There will be an annual joint review of the agreement.

"We have agreed on a new strong framework on data flows with the US. Our people can be sure that their personal data is fully protected. Our businesses, especially the smallest ones, have the legal certainty they need to develop their activities across the Atlantic. We have a duty to check and we will closely monitor the new arrangement to make sure it keeps delivering,” said Andrus Ansip, VP, digital single market, EC. 

The move brings much needed clarity for organisations conducting transatlantic business, since an EU court ruling last October made the previous “safe harbour” rule invalid.

However, Patrick Van Eecke, a partner at DLA Piper, does not believe the agreement will bring businesses the legal comfort they were looking for.

“As the new agreement will be reviewed on an annual basis, and as local data protection authorities will still have the possibility to prohibit data transfers to the US, it does not bring much needed legal clarification companies are looking for,” he said.
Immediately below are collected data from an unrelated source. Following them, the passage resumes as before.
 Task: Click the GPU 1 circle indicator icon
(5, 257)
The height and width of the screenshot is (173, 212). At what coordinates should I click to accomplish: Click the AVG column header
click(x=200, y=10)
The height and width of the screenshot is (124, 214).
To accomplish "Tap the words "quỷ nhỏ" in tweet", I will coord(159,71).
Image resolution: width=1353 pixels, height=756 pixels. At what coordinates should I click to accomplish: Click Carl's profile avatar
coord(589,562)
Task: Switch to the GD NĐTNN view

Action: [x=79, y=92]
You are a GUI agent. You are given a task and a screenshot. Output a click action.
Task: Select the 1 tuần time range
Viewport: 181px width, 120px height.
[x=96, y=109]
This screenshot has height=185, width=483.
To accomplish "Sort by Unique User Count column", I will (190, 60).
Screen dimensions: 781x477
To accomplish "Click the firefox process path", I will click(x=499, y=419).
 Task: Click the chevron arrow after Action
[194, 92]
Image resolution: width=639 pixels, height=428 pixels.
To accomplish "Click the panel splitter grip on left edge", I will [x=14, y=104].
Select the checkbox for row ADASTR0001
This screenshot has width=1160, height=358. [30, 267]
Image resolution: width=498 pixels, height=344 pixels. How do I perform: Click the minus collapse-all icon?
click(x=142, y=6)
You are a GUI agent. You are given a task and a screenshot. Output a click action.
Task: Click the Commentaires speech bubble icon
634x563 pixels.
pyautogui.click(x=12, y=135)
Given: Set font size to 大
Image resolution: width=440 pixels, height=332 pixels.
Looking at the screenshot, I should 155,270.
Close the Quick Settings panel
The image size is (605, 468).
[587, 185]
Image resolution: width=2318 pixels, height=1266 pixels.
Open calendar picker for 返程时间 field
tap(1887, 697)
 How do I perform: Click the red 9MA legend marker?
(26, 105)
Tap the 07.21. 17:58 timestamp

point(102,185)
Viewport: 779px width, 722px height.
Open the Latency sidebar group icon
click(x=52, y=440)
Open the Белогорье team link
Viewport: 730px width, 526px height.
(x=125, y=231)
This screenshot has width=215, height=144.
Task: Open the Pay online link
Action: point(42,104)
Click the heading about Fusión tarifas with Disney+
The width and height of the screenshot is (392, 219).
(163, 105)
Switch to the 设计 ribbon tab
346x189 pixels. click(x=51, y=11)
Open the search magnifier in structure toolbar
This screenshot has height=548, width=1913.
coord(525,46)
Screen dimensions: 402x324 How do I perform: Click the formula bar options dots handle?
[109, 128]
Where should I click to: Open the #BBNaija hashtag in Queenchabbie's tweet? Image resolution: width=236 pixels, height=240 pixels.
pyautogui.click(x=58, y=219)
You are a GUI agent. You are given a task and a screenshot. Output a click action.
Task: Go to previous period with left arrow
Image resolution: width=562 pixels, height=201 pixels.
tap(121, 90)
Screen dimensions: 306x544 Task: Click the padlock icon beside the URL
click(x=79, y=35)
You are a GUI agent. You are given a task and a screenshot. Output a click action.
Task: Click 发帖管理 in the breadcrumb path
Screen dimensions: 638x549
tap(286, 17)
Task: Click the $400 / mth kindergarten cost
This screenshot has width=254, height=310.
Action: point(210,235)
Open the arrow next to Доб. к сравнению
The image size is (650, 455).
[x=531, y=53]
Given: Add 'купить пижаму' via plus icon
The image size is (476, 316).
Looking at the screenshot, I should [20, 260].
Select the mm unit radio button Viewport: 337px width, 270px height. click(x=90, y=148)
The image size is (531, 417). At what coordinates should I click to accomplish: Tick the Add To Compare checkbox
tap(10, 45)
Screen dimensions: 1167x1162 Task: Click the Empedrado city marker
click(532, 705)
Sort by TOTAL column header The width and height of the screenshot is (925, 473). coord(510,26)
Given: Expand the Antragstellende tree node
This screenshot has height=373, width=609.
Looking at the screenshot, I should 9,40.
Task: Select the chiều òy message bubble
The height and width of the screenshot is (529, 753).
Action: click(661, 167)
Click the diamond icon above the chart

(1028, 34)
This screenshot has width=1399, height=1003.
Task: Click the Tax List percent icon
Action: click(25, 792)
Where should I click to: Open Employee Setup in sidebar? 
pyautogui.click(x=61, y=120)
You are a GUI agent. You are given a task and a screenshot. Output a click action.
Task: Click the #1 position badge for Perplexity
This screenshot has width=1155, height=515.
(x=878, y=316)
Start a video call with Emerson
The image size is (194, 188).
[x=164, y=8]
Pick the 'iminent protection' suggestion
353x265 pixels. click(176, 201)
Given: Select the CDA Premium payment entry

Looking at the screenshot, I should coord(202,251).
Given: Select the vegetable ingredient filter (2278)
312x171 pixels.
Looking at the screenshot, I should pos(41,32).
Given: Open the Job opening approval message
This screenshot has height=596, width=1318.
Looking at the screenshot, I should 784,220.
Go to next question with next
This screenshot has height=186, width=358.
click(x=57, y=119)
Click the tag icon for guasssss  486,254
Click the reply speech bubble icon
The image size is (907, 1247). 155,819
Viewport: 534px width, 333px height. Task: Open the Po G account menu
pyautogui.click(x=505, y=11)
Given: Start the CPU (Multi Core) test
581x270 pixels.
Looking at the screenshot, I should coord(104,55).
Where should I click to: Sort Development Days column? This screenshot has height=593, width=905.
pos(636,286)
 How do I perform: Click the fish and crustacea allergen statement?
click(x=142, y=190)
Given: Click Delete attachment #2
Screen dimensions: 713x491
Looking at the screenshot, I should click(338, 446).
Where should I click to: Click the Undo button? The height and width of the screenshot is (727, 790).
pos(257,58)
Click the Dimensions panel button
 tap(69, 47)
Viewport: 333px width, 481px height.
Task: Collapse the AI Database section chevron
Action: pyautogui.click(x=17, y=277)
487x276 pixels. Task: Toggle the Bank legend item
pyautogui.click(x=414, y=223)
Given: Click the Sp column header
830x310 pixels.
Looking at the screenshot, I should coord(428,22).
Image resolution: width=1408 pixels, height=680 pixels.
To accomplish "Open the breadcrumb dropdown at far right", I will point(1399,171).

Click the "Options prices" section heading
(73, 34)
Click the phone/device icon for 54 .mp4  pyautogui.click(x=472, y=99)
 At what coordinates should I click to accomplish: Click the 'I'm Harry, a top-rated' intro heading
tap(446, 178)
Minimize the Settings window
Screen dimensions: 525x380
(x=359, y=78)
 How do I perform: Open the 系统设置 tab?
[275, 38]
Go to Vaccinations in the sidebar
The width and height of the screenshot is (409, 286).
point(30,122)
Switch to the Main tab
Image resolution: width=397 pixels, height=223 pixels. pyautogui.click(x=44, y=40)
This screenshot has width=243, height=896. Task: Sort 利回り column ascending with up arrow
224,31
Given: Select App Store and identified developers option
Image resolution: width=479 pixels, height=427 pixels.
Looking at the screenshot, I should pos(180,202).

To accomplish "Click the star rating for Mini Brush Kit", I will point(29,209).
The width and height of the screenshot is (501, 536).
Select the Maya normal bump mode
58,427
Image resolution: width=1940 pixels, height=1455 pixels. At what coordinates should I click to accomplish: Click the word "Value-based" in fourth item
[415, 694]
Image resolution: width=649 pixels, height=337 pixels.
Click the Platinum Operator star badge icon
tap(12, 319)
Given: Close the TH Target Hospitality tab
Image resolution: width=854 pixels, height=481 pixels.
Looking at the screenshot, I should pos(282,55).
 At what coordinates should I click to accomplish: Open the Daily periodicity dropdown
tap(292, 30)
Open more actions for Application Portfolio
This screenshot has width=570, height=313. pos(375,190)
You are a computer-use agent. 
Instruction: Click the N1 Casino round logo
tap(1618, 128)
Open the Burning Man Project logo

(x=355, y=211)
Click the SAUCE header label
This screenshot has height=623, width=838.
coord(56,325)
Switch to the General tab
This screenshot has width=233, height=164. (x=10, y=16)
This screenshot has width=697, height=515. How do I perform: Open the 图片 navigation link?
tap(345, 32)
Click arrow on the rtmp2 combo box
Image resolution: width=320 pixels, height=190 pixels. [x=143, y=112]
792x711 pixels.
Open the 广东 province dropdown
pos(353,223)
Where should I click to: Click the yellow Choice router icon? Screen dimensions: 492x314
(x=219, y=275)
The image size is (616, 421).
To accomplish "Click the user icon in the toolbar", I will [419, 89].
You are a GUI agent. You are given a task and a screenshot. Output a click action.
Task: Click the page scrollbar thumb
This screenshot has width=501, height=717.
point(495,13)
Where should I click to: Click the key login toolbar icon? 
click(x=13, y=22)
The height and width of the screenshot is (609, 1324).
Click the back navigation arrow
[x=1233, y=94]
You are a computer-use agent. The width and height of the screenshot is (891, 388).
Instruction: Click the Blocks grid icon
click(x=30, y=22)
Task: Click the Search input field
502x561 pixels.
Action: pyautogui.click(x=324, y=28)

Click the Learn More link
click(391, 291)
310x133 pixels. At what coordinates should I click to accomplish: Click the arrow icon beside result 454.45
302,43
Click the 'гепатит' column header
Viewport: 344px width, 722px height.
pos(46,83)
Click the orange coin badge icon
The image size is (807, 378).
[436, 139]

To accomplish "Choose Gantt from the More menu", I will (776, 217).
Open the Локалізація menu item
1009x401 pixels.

“It will even make them think twice before stepping into the safe harbour programme and using this as the long term solid legal basis for EU-US data transfers. Instead, they will probably have to go back to asking for individual consent from each citizen they are collecting data from - an onerous and costly process.”

The agreement does represent a shift in power regarding data protection, with focus moving away from providing US companies with a safe harbour for storing EU collected data in the US, to protecting European citizens from their data being misused in the US. “It [the US] has gone from an corporate enabler to a citizen protector - a paradigm shift in the essence of data protection,” added Van Eecke.